#### PROBLEM REQUIREMENTS:
Copy each of the following rows word for word, keeping every line in its original order.

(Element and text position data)
....
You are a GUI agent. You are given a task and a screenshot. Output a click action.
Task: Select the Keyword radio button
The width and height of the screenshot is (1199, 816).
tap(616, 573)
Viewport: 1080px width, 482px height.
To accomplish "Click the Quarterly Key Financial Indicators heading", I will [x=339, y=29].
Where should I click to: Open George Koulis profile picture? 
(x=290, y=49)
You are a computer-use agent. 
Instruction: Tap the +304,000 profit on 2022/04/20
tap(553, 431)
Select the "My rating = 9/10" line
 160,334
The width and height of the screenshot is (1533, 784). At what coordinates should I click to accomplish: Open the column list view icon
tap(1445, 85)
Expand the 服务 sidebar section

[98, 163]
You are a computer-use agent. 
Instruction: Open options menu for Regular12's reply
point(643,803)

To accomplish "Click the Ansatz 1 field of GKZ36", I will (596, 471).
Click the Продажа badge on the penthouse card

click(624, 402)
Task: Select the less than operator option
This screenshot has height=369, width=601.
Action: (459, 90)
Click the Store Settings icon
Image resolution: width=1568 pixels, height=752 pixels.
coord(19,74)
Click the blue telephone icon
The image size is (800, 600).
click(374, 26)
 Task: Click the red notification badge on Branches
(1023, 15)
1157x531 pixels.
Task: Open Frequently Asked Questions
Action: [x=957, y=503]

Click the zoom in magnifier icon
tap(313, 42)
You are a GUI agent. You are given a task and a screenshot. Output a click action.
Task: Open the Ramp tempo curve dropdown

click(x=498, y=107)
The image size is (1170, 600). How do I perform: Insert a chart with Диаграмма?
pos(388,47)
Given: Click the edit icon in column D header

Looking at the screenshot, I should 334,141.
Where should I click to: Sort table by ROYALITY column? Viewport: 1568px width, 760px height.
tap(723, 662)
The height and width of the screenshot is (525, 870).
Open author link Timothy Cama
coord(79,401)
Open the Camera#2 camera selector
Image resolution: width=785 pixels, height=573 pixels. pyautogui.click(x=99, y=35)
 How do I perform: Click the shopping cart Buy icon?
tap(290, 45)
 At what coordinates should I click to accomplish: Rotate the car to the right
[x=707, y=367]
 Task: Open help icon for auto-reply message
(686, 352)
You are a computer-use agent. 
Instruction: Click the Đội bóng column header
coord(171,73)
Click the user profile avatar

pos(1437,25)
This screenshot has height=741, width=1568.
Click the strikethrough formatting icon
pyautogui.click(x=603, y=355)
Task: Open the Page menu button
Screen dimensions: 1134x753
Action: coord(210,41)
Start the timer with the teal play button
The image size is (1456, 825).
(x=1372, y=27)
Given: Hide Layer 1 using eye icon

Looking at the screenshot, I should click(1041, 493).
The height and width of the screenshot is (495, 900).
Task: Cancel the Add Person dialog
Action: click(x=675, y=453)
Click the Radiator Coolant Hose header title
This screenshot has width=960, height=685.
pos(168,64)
....
#### FINAL RESULT:
You are a GUI agent. You are given a task and a screenshot. Output a click action.
Task: Select the Keyword radio button
The width and height of the screenshot is (1199, 816).
tap(616, 573)
Viewport: 1080px width, 482px height.
To accomplish "Click the Quarterly Key Financial Indicators heading", I will [x=339, y=29].
Where should I click to: Open George Koulis profile picture? 
(x=290, y=49)
You are a computer-use agent. 
Instruction: Tap the +304,000 profit on 2022/04/20
tap(553, 431)
Select the "My rating = 9/10" line
 160,334
The width and height of the screenshot is (1533, 784). At what coordinates should I click to accomplish: Open the column list view icon
tap(1445, 85)
Expand the 服务 sidebar section

[98, 163]
You are a computer-use agent. 
Instruction: Open options menu for Regular12's reply
point(643,803)

To accomplish "Click the Ansatz 1 field of GKZ36", I will (596, 471).
Click the Продажа badge on the penthouse card

click(624, 402)
Task: Select the less than operator option
This screenshot has height=369, width=601.
Action: (459, 90)
Click the Store Settings icon
Image resolution: width=1568 pixels, height=752 pixels.
coord(19,74)
Click the blue telephone icon
The image size is (800, 600).
click(374, 26)
 Task: Click the red notification badge on Branches
(1023, 15)
1157x531 pixels.
Task: Open Frequently Asked Questions
Action: [x=957, y=503]

Click the zoom in magnifier icon
tap(313, 42)
You are a GUI agent. You are given a task and a screenshot. Output a click action.
Task: Open the Ramp tempo curve dropdown

click(x=498, y=107)
The image size is (1170, 600). How do I perform: Insert a chart with Диаграмма?
pos(388,47)
Given: Click the edit icon in column D header

Looking at the screenshot, I should 334,141.
Where should I click to: Sort table by ROYALITY column? Viewport: 1568px width, 760px height.
tap(723, 662)
The height and width of the screenshot is (525, 870).
Open author link Timothy Cama
coord(79,401)
Open the Camera#2 camera selector
Image resolution: width=785 pixels, height=573 pixels. pyautogui.click(x=99, y=35)
 How do I perform: Click the shopping cart Buy icon?
tap(290, 45)
 At what coordinates should I click to accomplish: Rotate the car to the right
[x=707, y=367]
 Task: Open help icon for auto-reply message
(686, 352)
You are a computer-use agent. 
Instruction: Click the Đội bóng column header
coord(171,73)
Click the user profile avatar

pos(1437,25)
This screenshot has height=741, width=1568.
Click the strikethrough formatting icon
pyautogui.click(x=603, y=355)
Task: Open the Page menu button
Screen dimensions: 1134x753
Action: coord(210,41)
Start the timer with the teal play button
The image size is (1456, 825).
(x=1372, y=27)
Given: Hide Layer 1 using eye icon

Looking at the screenshot, I should click(1041, 493).
The height and width of the screenshot is (495, 900).
Task: Cancel the Add Person dialog
Action: click(x=675, y=453)
Click the Radiator Coolant Hose header title
This screenshot has width=960, height=685.
pos(168,64)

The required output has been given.